話がやや脱線しましたが…「ラブライブ!」のジャンルをなにと定義するかで王道かどうかの
判断も変わってくる、というのが自分が出した結論です。
アイドルを題材にしているからといって、ひと括りにアイドルアニメとは言えないのかも?
それで、「ラブライブ!」は学園ものとして見たらおもしろいのか?という話になりますが。
いまのところ世間で絶賛されるほどおもしろくも、心に響くところもないですね…正直。
普通の学園もの、部活ものとしてありきたりな展開を見せられているだけ。
自分が「AKB0048」を好むのは、普通ではない要素がふんだんに盛り込まれているという
部分もあるので、同時期に放送されているせいで余計にそう感じるのかもしれません。
普通であるからこそ広く受け入れられるというのも当然あると思います。
だって、普通ではない要素をなぜ入れたのか考える必要がないですから。
考えないでも「これはいつもの見方をすればいいヤツだ」とすんなり飲み込めますしね。
楽曲やダンスもその場面を演出するという意識を感じられない、挿入歌として使われている
だけという印象を受けます。
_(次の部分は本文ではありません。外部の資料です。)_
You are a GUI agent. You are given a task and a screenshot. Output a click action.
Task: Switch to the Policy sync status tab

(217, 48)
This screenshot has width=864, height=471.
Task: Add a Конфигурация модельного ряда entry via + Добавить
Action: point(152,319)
お芝居とリンクするところがまるで無いので。
この記事を推敲している最中に峯岸みなみ丸刈り事件が起きまして…。
あきらかに異様なこの『普通じゃなさ』が現代の最先端を行くアイドルがやっていることであり
こういうものも網羅しない限り、現代のアイドルアニメになりえないんですよね。
しかし、そういう『普通じゃなさ』まで取り込んでしまうのが「AKB0048」なのです。
現代のアイドル像を知るためのアニメとして「AKB0048」は欠かせませんし、現実のAKB48は
それ以上に異様な活動を続けているアイドルグループなのです。